Sunday, October 12, 2014

Book seventeen: Cat's Eye by Margaret Atwood.

That’s right, I’ve read another book about art and artists.  Oh and women. This time it was Cat’s Eye, a novel by Margaret Atwood.  Actually, I should say I listened to the audio book read by Kimberly Farr.

Cat’s Eye is the story of Elaine Risley, a Canadian Painter who late in her life has achieved enough success that she’s having a retrospective in a Toronto Gallery. But the majority of the book doesn’t concern itself with this moment in time.  Instead the book weaves back and forth to tell the story of Elaine’s life, from childhood, through college, and into maturity.

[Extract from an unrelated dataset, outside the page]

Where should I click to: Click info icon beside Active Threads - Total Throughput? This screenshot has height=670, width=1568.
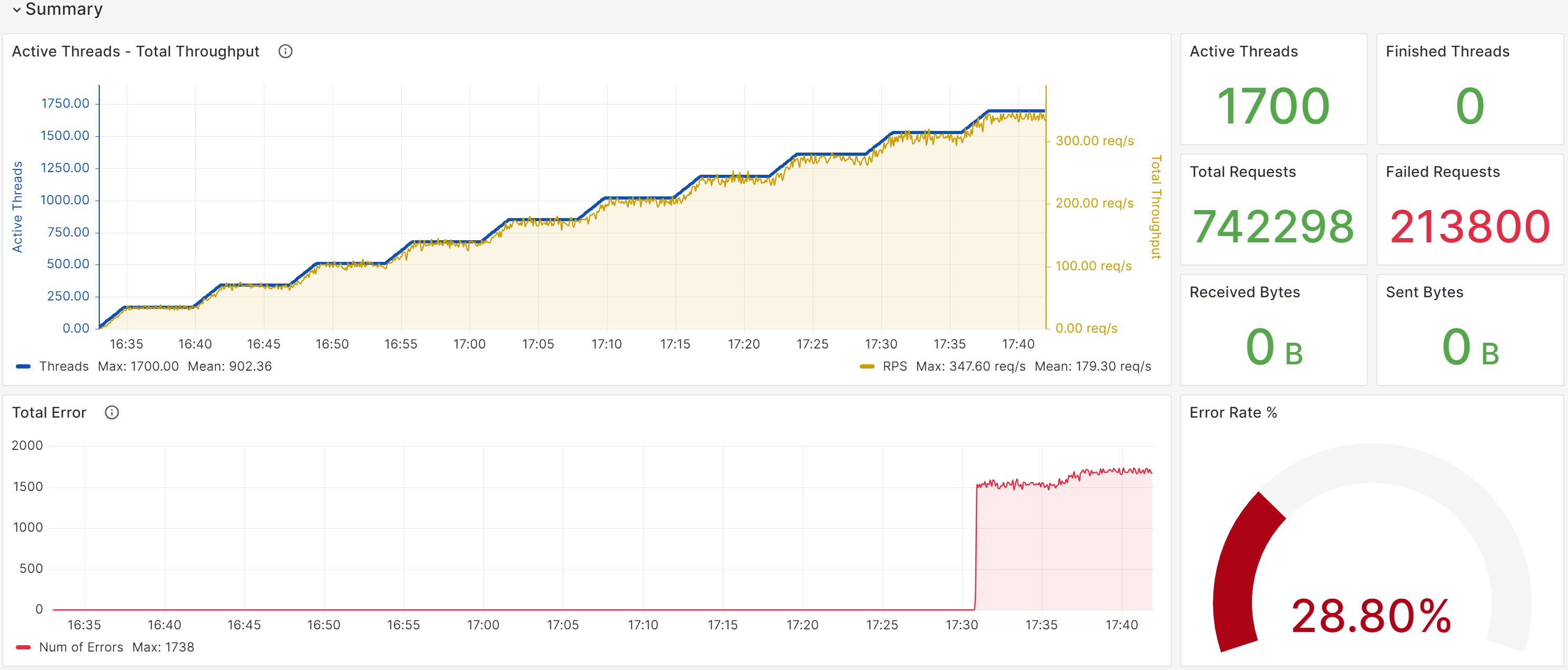[285, 52]
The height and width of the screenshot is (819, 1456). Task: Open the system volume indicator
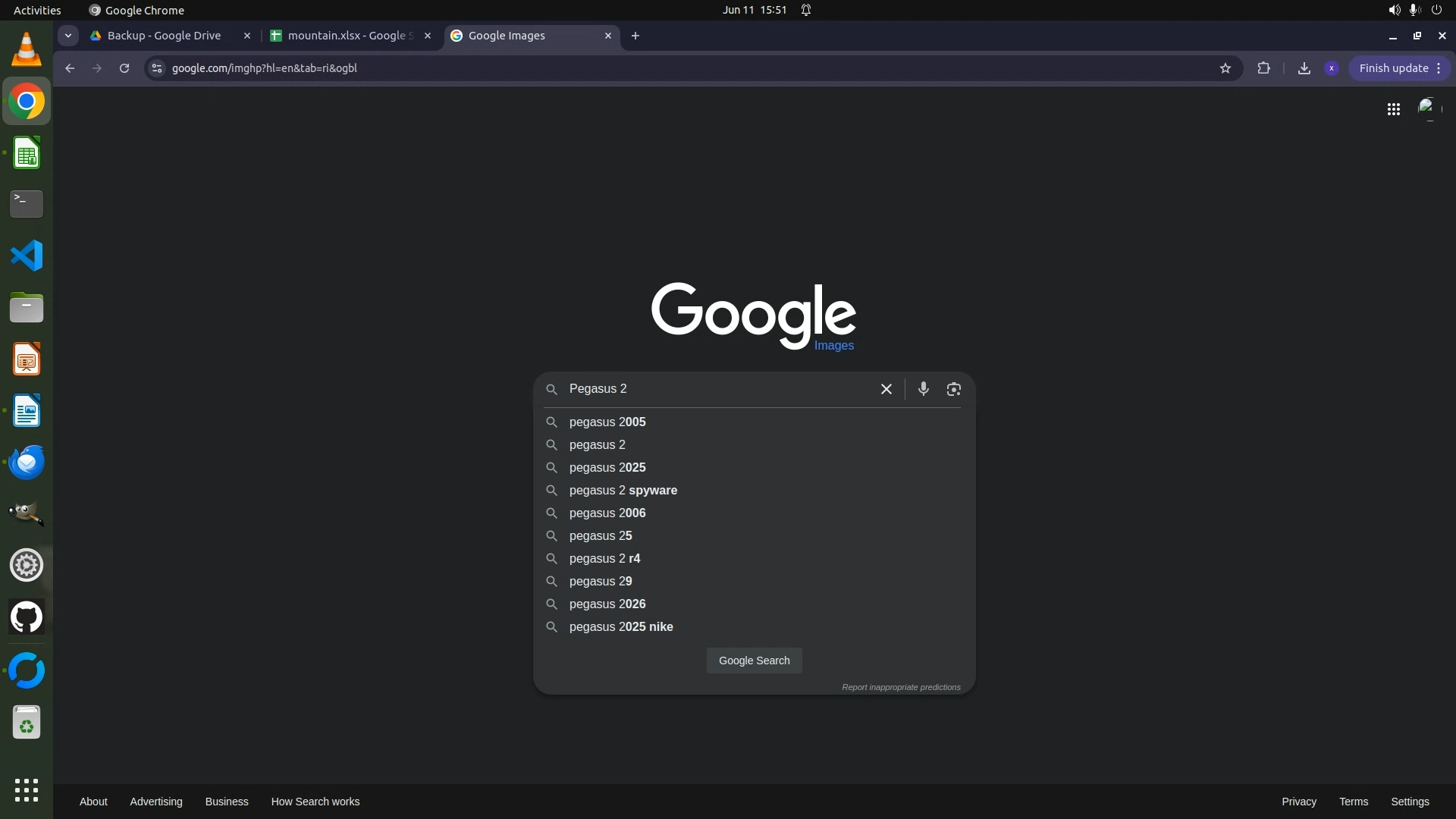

Central to the story is a girl Elaine meets in elementary school.  Cordelia is a snarky, mean girl who acts as ring leader of a trio of girls who taunt and tease Elaine. All the while, Elaine does her best to fit in.  Their relationship hangs on through high school although by then Elaine has largely left the friendship. However through college and beyond, Elaine can’t seem to quite shake off Cordelia’s cruelty.

The early part of this book which dealt primarily with Elaine’s childhood bored me.  Atwood’s writing is lovely but the story line fell flat.  It might be that although kids were occasionally mean to me as a child, this book represents a different kind of mean.  These girls, particularly Cordelia exhibit a meanness meant to infect the mind.  When Elaine finally starts to lead her own life, going to art school and taking a night drawing class, the book got more interesting.  But maybe that’s because art plays a greater role in the story. And I find art infinitely more interesting than memories of childhood relationships.

No matter how you feel about the story, you can’t fault the writing.  This is an expertly crafted novel that is written with great care and emotion.